Heritage Online will cater not just to well-known companies with huge libraries but also to the “sub‑world of rights holders who are not sales agents”. These can be archives, institutes or even individuals who have inherited the rights.

Conversely, he believes the platform could also connect sales companies and rights holders with specialist distributors and platforms they did not even know existed — such as Spamflix — alongside major indie streamers such as Net­flix, Amazon, HBO and MUBI.

Heritage Online is a business-to-business platform and is not open to the general festival audience. Under its terms, sales companies or individual rights holders can present a selection of their catalogue on the platform via a basic subscription of $87 (chf85). A premium subscription priced at $164 (chf160) enables users to screen one film to buyers over the course of a year. Subscription for VoD broadcasters is free.

There will be no fee for titles that previously screened in official selection at Locarno. A handful of such titles will be on the site at its launch, including Taiwan’s 1987 Silver Leopard winner The Terrorizers by Edward Yang; a restored version of Denis Côté’s Drifting States, which won the Golden Leopard in the video competition in 2005 (ex aequo); Barney Platts-Mills’s Golden Leopard winner Private Road in 1971; Terence Davies’s 1988 Distant Voices/Still Lives; and Alain Tanner’s Charles, Dead Or Alive from 1969.
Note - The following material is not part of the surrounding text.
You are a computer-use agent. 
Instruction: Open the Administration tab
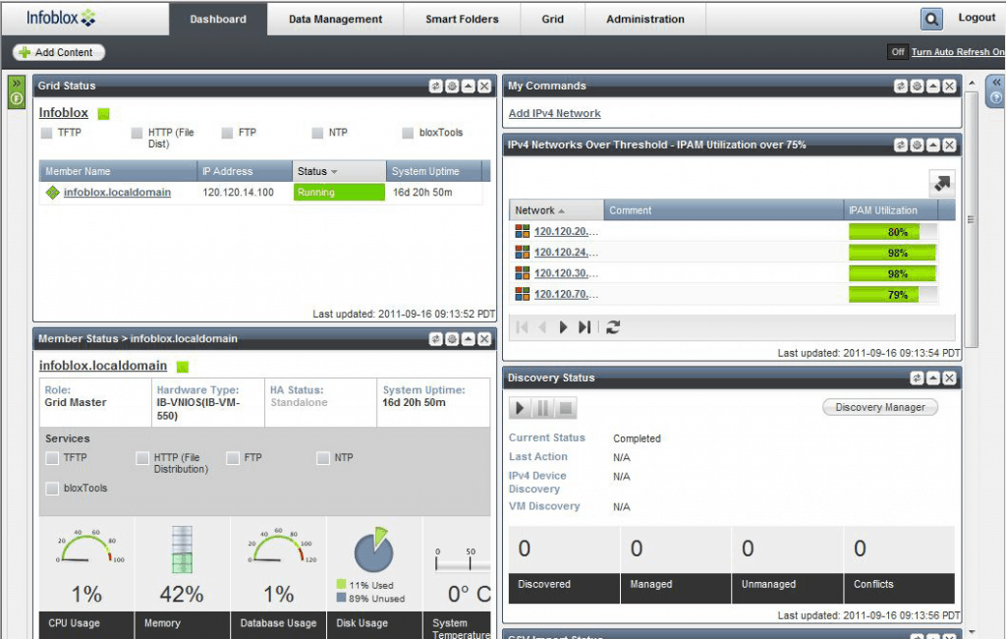645,18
Wild Bunch, Nikkatsu, Intra­movies, the Wim Wenders Foundation, the Lithuanian Film Centre, Film Center Sarajevo, Central Motion Picture Corporation and Cinematheque Francaise are among the first rights holders to have signed up, while streamers looking at what is on offer include Film Movement, MUBI, The Criterion Channel, EYZ Media and IndiePix.

Duffner acknowledges Locarno’s online edition has given the initiative greater relevance but emphasises the project was in the works long before the virus hit. The goal is for it to become a permanent part of Locarno Pro. From next year, Heritage Online will be included as part of accreditation. In the meantime, highlights from the catalogues of participating companies will be presented on the platform during this year’s Locarno Pro.

“This initiative fits perfectly with the Locarno philosophy. It has always put the light on heritage films,” says Duffner. There will be a roundtable presentation of the platform on August 8 as part of the Locarno Pro online programme, featuring representatives of The Criterion Channel, MUBI, Cinematheque Suisse and Cinematheque Francaise.